Assume that we have a probability space $(\Omega, \mathcal{A}, P)$, and we have two random variables $X,Y: \Omega \rightarrow \mathbb{R}$. On this space.
We can define two measures $\mu_X(B)=P(X^{-1}(B)), \mu_Y(B)=P(Y^{-1}(B)), B \in \mathcal{B}(\mathbb{R})$.
If $\mu_X$ and $\mu_{Y}$ is absolutely continuous with respect to the Lebesgue measure we get that $\mu_X(B)=\int_Bf_Xd\lambda,\mu_Y(B)=\int_Bf_Xd\lambda$, where $\lambda$ is the Lebesgue measure. f is called the probability density. (This follows from the Radon-Nikodym Theorem).

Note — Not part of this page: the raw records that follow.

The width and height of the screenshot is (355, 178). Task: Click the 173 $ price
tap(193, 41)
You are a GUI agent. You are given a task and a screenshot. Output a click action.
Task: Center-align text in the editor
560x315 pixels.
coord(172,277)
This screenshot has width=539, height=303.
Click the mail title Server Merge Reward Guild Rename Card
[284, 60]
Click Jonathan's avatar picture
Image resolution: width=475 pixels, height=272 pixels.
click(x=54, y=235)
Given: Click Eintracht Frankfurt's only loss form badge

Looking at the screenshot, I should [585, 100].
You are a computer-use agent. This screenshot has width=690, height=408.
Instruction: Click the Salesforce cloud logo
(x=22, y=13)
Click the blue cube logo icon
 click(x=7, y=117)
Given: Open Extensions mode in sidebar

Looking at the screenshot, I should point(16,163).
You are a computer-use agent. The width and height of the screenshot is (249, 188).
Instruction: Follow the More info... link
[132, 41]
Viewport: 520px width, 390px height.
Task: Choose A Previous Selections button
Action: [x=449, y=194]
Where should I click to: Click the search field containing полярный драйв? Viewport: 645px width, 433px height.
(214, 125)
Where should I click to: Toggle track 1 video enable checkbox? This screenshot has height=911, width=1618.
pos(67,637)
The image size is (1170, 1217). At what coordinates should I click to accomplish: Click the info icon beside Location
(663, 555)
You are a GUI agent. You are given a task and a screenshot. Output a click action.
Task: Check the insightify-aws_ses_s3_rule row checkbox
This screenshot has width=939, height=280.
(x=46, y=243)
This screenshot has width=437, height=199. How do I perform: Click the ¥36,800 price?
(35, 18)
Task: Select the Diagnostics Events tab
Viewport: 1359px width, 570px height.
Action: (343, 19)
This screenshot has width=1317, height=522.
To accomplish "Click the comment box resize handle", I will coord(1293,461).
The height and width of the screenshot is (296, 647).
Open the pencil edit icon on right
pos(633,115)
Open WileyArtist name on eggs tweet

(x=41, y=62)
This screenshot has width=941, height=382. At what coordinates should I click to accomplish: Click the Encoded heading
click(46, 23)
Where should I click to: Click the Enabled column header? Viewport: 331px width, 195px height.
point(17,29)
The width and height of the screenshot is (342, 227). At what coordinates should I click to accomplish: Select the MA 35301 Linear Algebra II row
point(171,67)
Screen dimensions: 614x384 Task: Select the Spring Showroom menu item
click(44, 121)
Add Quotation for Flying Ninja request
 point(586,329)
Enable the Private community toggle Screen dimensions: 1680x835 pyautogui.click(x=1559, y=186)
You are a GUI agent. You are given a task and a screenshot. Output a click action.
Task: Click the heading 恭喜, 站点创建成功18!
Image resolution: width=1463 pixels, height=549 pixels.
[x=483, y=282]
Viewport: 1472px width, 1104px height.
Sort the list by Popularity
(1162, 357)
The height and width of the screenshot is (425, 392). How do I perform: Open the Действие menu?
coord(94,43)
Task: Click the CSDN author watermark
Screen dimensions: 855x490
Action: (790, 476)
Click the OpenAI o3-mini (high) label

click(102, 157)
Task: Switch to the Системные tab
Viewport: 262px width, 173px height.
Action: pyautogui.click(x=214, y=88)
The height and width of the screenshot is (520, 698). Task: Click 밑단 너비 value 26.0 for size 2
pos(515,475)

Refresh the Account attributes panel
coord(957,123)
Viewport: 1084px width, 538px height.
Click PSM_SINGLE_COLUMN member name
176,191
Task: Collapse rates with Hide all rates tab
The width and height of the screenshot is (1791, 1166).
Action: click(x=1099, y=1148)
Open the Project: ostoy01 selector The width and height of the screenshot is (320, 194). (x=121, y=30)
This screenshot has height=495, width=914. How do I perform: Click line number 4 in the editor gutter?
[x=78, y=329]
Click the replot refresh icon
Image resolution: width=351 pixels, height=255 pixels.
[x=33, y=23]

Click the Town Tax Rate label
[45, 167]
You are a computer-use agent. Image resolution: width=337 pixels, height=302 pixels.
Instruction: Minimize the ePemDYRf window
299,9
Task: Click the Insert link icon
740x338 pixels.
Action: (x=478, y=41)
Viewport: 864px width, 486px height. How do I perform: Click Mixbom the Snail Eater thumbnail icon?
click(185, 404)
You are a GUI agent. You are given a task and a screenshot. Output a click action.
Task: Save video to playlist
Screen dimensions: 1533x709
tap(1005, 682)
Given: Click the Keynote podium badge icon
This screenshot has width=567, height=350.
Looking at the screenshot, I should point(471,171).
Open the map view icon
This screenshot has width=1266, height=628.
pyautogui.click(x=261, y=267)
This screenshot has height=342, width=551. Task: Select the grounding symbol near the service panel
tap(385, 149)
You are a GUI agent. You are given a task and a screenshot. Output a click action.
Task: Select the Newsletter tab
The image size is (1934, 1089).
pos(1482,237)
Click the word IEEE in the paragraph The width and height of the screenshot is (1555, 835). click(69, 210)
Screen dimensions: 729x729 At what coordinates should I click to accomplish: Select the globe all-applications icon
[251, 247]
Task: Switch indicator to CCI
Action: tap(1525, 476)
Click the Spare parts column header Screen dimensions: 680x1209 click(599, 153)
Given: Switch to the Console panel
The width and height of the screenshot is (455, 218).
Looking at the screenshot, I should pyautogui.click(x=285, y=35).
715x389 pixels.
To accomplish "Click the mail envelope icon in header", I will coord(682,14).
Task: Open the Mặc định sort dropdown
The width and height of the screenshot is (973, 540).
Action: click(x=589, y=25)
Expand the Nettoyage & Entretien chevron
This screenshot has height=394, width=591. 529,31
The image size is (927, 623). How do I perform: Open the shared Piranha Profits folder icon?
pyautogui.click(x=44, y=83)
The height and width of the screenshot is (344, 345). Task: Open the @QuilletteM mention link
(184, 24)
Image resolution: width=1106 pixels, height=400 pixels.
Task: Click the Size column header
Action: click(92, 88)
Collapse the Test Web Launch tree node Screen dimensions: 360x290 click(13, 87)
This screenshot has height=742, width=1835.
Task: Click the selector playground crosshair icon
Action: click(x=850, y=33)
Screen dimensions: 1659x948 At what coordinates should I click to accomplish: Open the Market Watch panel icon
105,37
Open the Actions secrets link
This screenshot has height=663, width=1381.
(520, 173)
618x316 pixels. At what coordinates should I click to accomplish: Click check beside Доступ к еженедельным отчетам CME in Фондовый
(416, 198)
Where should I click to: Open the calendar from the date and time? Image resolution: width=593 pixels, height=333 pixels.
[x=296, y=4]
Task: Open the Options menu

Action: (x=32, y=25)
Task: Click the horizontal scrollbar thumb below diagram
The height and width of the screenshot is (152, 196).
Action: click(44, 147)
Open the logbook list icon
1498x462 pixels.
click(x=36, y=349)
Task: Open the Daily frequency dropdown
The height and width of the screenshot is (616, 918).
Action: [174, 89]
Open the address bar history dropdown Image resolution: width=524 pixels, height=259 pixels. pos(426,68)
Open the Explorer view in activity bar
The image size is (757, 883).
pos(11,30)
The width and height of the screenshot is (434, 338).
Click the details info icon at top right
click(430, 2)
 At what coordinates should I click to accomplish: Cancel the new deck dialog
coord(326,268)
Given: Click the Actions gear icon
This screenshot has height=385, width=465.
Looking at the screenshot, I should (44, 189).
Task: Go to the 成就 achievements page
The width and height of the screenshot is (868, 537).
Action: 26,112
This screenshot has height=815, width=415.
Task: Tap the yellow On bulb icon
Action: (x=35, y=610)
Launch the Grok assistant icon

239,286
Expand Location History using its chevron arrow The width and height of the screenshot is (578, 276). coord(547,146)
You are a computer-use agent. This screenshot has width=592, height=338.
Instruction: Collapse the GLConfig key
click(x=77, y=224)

We also have that $\mu_{XY}(B_2)=P((X,Y)\in B_2), B_2\in \mathcal{B}(\mathbb{R}^2)$.
My question is this:
If we know that $\mu_X, \mu_Y$ is absolutely continuous with the respect measure, can we then deduce that $\mu_{XY}$ is absolutely continuous with respect to the Lebesgue measure on $\mathbb{R}^2$, and then there exists a probability density function such that $\mu_{XY}(B_2)=\int_{B_2}f_{XY}(r,t)d(\lambda\times \lambda)?$
I am not able to prove this. I am able to prove the converse that if $\mu_{XY}$ is absolutely continuous with respect to the Lebesgue measure on $\mathbb{R^2}$ we also have absolute continuity in separate variables, is this correct? Could you please tell me which directions are correct, and which do not hold?